I Was Wrong About Data Science

Also in this issue: why human in the loop is the best ML model metric, how consumption product pricing gets overcomplicated and how to properly dogfood your product.

Jul 24, 2022

This week I’m doing something a little different. I was inspired by this week’s OpEd series in the New York times called “I was wrong…” and wanted to take a stab at talking about something I was wrong about before in data.

Also featured in this issue:

The Open Loop of ML by Devesh Rajadhyax
DALL·E 2 from Open AI is in Open Beta by Alberto Romero
Self-narrating some usability testing for others by Randy Au

Enjoy the issue!

-Anna

PS: Pst! 🤫 Time to catch up on the Coalesce website: lots of speaker names have already dropped (I’m SO excited about this list of humans — this is going to be so much fun!!), with more to come alongside an agenda. Can’t wait to see you in October 💜

I was wrong about data science

This week, the New York Times opinion column did something quite unusual: every regular columnist published a piece about a time they convinced others of something, but in retrospect, were very wrong.

I found this inspirational. I’m wrong all the time. I can write about that?? Dope.

Data scientist is wrong, by the Dall-E mini team

It was 2017 and I was on the tail end of academia burnout. I remember sitting down with one of my amazing then colleagues and talking about the slog of writing papers.
”What do you mean?” they asked me. “I love writing papers!”. That’s when I knew this wasn’t for me.

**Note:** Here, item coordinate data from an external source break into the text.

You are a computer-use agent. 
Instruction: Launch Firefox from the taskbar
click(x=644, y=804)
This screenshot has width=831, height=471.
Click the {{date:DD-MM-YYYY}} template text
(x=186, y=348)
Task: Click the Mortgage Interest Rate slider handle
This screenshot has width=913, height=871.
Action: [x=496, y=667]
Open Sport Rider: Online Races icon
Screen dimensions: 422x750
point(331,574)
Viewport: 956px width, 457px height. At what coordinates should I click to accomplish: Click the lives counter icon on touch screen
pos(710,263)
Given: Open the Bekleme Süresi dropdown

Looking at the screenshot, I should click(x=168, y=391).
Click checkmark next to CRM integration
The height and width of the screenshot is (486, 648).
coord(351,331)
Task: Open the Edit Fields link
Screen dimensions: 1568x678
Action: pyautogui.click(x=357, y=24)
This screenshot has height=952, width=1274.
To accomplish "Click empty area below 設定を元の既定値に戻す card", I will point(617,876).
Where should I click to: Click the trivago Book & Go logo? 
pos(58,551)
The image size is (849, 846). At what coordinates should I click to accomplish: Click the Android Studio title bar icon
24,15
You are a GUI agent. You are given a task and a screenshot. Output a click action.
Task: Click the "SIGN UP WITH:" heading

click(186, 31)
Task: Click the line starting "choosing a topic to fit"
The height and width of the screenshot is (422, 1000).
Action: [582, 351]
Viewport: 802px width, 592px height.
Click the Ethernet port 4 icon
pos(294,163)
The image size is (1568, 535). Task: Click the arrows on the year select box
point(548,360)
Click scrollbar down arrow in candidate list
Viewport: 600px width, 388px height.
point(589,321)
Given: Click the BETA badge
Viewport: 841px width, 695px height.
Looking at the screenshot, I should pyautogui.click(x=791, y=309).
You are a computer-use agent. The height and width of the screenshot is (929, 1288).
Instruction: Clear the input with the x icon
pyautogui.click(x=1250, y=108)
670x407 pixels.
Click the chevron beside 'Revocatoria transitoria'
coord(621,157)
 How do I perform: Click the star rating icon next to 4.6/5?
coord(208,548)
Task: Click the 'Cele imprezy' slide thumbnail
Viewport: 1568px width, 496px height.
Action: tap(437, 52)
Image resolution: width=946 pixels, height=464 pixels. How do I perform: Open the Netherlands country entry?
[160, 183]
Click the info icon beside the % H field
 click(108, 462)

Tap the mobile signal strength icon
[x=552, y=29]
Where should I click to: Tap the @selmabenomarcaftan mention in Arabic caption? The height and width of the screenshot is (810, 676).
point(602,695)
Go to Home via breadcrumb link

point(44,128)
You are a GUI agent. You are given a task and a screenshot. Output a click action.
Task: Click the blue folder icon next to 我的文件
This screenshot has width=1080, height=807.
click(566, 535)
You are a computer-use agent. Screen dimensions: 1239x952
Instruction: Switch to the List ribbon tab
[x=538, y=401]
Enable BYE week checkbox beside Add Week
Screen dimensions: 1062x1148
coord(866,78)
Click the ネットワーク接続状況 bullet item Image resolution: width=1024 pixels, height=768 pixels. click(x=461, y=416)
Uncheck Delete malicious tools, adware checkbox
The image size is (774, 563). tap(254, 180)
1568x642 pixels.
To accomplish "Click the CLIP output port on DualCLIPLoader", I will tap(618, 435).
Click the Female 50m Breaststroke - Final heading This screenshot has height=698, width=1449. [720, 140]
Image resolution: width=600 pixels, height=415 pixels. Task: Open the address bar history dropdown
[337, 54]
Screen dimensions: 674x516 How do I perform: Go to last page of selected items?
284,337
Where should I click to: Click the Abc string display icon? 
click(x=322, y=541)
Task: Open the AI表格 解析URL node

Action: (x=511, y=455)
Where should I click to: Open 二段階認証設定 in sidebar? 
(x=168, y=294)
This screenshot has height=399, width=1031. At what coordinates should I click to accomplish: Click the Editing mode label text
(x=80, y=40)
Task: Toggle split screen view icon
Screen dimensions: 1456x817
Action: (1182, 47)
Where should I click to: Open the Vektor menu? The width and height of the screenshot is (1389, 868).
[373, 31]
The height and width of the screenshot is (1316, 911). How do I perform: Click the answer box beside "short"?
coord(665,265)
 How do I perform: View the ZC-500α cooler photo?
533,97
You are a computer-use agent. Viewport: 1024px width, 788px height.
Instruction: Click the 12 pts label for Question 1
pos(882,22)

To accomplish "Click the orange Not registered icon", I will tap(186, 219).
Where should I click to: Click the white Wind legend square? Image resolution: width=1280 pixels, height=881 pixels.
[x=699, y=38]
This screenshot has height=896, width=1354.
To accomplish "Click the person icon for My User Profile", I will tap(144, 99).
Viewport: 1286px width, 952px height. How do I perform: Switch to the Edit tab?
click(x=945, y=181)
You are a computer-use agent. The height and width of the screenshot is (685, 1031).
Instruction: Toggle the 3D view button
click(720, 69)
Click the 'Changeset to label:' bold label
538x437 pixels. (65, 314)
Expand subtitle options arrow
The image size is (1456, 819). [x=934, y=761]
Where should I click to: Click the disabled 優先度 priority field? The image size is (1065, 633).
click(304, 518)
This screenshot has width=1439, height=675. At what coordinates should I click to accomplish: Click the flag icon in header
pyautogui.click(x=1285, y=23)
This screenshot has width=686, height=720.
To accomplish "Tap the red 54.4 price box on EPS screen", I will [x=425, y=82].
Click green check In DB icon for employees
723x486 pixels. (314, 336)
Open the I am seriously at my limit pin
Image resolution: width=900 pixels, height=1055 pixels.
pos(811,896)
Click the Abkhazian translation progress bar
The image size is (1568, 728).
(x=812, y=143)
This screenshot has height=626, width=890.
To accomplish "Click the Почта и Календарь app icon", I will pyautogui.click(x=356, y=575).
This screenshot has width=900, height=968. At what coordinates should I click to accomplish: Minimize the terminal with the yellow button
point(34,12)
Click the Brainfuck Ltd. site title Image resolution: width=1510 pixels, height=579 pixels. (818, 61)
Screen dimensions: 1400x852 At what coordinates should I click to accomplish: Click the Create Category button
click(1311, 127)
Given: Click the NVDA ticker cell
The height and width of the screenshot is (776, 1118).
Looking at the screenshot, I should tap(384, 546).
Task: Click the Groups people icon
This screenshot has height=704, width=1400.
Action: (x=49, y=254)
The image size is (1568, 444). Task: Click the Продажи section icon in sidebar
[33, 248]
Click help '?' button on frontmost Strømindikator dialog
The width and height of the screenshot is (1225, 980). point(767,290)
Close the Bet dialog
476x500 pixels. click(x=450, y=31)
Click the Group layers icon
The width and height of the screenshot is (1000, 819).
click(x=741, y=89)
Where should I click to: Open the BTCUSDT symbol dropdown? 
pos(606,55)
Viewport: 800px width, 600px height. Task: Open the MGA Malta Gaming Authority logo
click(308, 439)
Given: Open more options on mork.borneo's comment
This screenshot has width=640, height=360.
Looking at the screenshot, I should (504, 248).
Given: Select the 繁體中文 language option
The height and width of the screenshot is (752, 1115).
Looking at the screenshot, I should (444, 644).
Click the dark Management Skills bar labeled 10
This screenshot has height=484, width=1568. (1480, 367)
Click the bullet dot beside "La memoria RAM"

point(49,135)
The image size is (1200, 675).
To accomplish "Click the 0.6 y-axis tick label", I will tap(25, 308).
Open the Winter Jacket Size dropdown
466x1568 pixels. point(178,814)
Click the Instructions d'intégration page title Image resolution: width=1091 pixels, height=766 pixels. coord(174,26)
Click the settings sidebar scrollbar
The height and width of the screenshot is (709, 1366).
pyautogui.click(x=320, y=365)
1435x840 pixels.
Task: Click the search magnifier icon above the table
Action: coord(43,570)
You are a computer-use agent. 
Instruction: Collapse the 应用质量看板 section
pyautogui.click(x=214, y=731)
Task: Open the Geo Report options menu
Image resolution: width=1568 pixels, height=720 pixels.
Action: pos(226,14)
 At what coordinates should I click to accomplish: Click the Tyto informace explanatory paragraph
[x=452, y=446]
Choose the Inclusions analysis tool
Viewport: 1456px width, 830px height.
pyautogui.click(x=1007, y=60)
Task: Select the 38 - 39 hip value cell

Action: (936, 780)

I knew I wanted to make an impact with the knowledge I gained in academia over nearly 7 years. I had so much theoretical experience to turn into practice! And then a couple of opportunities presented themselves, and I picked one. I became a Data Scientist.

This isn’t a story about that. It’s the story about what I thought Data Science would be. What I thought it should be. And what I convinced others it should be. And it’s a story of how I was wrong about all of that.

In 2017, Data Science was what Analytics Engineering was in 2020: hot. Humans with experience working on complex problems participating in the development of software solutions in exciting tech companies? Sign me up!

It was a decent exit out of academia that I couldn’t feel bad about — good enough that my postdoc advisor got me a t-shirt: “I’m a data scientist so let’s assume I’m always right.”

I took that kind of literally.

The mandate of the team I joined was something like this:

”Analytics helps the business make decisions on problems they’re already aware of. Data Science looks 6-12 months in the future to surface problems and opportunities that the business should focus on, but doesn’t yet.”

Sounds great! Except for some reason, it seemed necessary to draw a line between this and Analytics. This feels wrong, but OK other people are into it, and I’m getting to work on interesting stuff, so let’s go with it.

There were also other Data Scientists who actually built machine learning solutions that integrated into the product of the tech company. It was made very clear I didn’t have the background or experience for that, but we’ll call me a Data Scientist anyway.

Cool.

The thing they don’t tell you about leaving academia is how much of your identity is wrapped up in the work you do. If you’re leaving, it must be to make an equivalent impact on the world through other means. So you latch on to your identity and sense of self-worth being whatever is the other thing that you end up doing. And you rationalize its value no matter how it is designed, or what it is called.

For me that identity became the person who sees things through data and research that others don’t, and then telling them about it.

I spent a lot of time justifying (mostly to myself) that I’m doing different work than an analytics team because I’m leveraging the experience I’ve built, more advanced methods, etc etc.

Needless to say, this didn’t land super well with the people actually making strategic decisions (or the Analytics team!). Suggestions from quarterly prioritization based on research were examined with modest curiosity, and promptly forgotten.

6 months later, the team was no more, and I was getting folded into the Analytics function. That outcome was my choice, but boy was it scary joining a team you’ve spent the bulk of your time so far distancing from in terms of mandate and day to day operations.

Getting folded into the analytics function also happened to become one of the best experiences of my career ❤️.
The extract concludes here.